**EXERCISE:** Can you reproduce, word for word, the entire passage below on the Kremlin's use of Twitter networks?

**PASSAGE SHOWN:**
One more key aspect of the Kremlin’s manipulation of Twitter has been its focus on utilizing networks. Decentralized networks play a major role in the Kremlin’s larger influence strategy, allowing Moscow to leverage proxies, cut-outs, and quasi-independent actors to execute policies directed toward Putin’s broader strategic objectives.31 On Twitter, networks that consist of Kremlin-affiliated actors, accounts sympathetic to Russian narratives, and automated bots are able to quickly promote and disseminate specific narratives across Twitter’s information space.32 These networks often pick up on false or sensationalized news stories propagated by the Kremlin’s more traditional media outlets, occasionally inciting great interest and activity amongst non-Russia-related users.33 The promotion of a story or theme by a vast, interconnected network allows the Kremlin to manipulate Twitter’s trending algorithms and makes the story seem like a buzzing new issue to the average user.

Online networks represent a rapid reaction capability in the Kremlin’s social media toolkit, allowing Moscow to seize on ongoing developments to attempt to shape political discourse in the United States. Twitter is often used by reporters to identify leads for stories and as sources for public opinion, providing an inviting opportunity for foreign actors to influence media coverage.34 News outlets such as the Washington Post (8 times), the Miami Herald, Buzzfeed and Vox have cited tweets by IRA-linked Twitter accounts in their articles, inadvertently amplifying the Kremlin’s online voice.35

Further, Twitter networks are not just an offensive influence tool, but also a defensive method, as Moscow is able to muddle the true narrative of events by promoting an array of explanations. For example, during the recent crisis surrounding the poisoning of former Kremlin spy Sergei Skripal, the Russian-controlled outlets published and promoted multiple potential narratives blaming various countries for the attack in order to blur and devalue the truth.36 Using online networks on Twitter and Facebook, Kremlin sources worked to drown out credible media outlets by flooding the information space.37 The Kremlin’s various stories, however implausible, are intended to provide news consumers who may be critical of the official story with alternative explanations to satisfy their perceptions.38 In this way, Moscow can distract public discussion and weaken potential responses.

**SUPPLIED MATERIAL:**
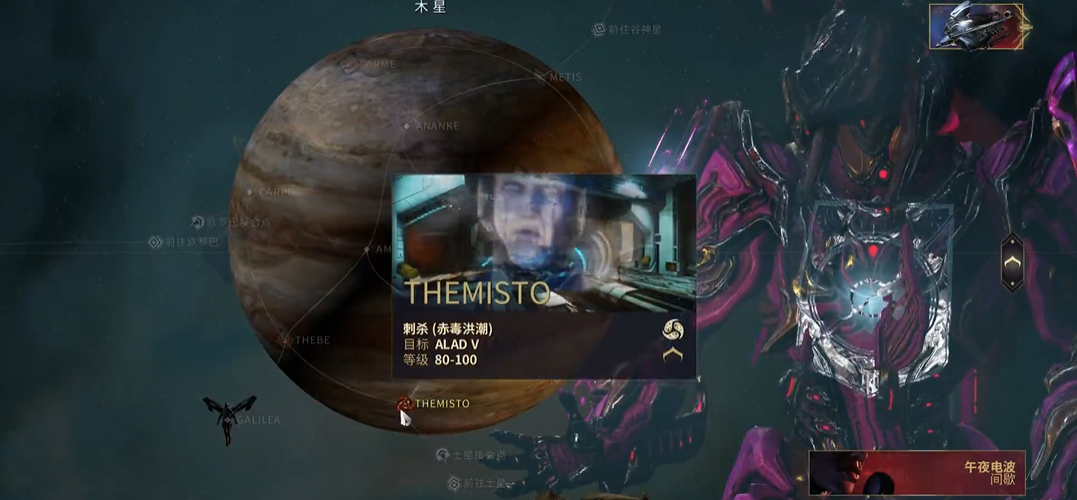Screen dimensions: 1077x500
Task: Pick the Thebe mission node
Action: pyautogui.click(x=284, y=340)
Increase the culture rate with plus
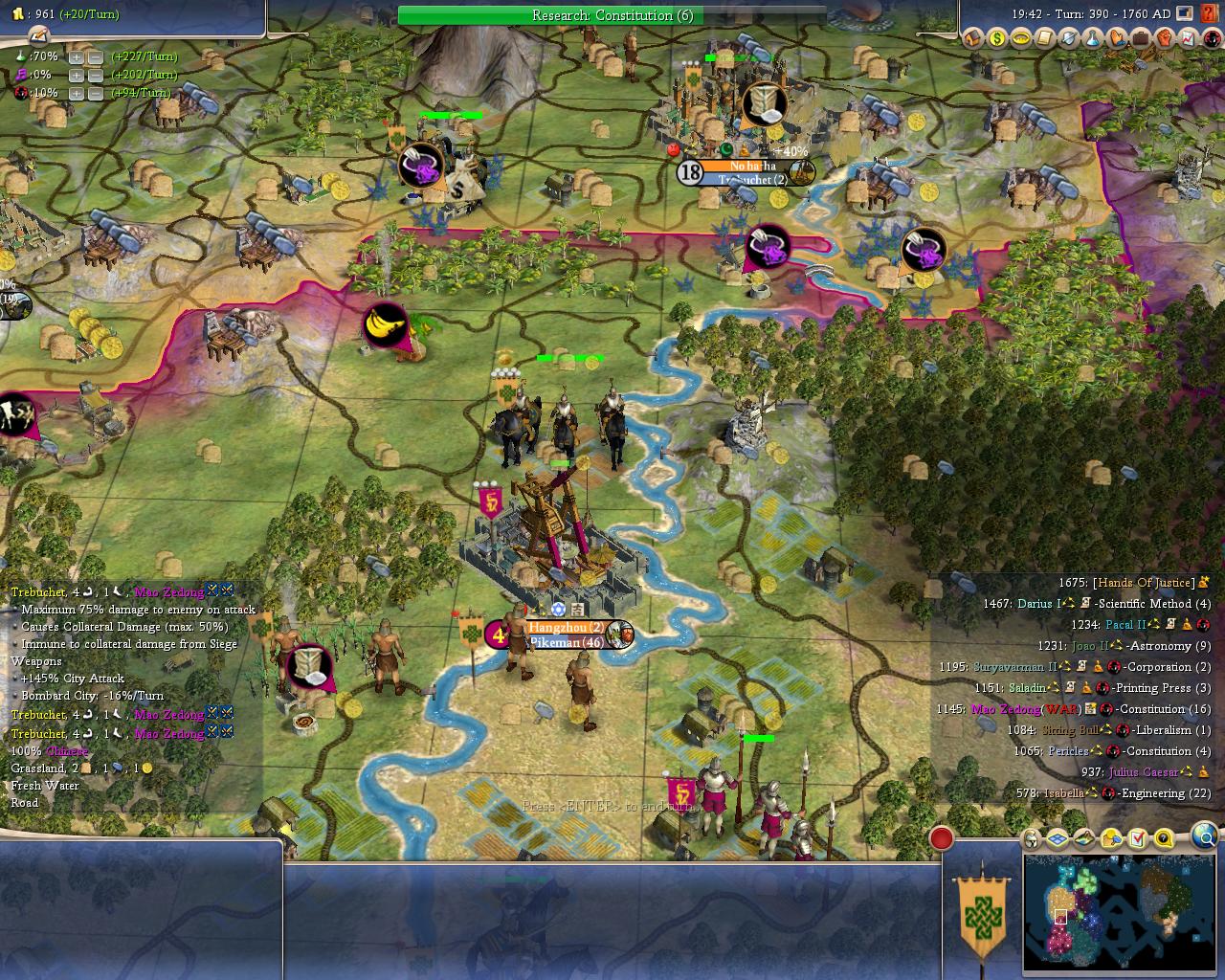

**OUTPUT OF THE EXERCISE:**
One more key aspect of the Kremlin’s manipulation of Twitter has been its focus on utilizing networks. Decentralized networks play a major role in the Kremlin’s larger influence strategy, allowing Moscow to leverage proxies, cut-outs, and quasi-independent actors to execute policies directed toward Putin’s broader strategic objectives.31 On Twitter, networks that consist of Kremlin-affiliated actors, accounts sympathetic to Russian narratives, and automated bots are able to quickly promote and disseminate specific narratives across Twitter’s information space.32 These networks often pick up on false or sensationalized news stories propagated by the Kremlin’s more traditional media outlets, occasionally inciting great interest and activity amongst non-Russia-related users.33 The promotion of a story or theme by a vast, interconnected network allows the Kremlin to manipulate Twitter’s trending algorithms and makes the story seem like a buzzing new issue to the average user.

Online networks represent a rapid reaction capability in the Kremlin’s social media toolkit, allowing Moscow to seize on ongoing developments to attempt to shape political discourse in the United States. Twitter is often used by reporters to identify leads for stories and as sources for public opinion, providing an inviting opportunity for foreign actors to influence media coverage.34 News outlets such as the Washington Post (8 times), the Miami Herald, Buzzfeed and Vox have cited tweets by IRA-linked Twitter accounts in their articles, inadvertently amplifying the Kremlin’s online voice.35

Further, Twitter networks are not just an offensive influence tool, but also a defensive method, as Moscow is able to muddle the true narrative of events by promoting an array of explanations. For example, during the recent crisis surrounding the poisoning of former Kremlin spy Sergei Skripal, the Russian-controlled outlets published and promoted multiple potential narratives blaming various countries for the attack in order to blur and devalue the truth.36 Using online networks on Twitter and Facebook, Kremlin sources worked to drown out credible media outlets by flooding the information space.37 The Kremlin’s various stories, however implausible, are intended to provide news consumers who may be critical of the official story with alternative explanations to satisfy their perceptions.38 In this way, Moscow can distract public discussion and weaken potential responses.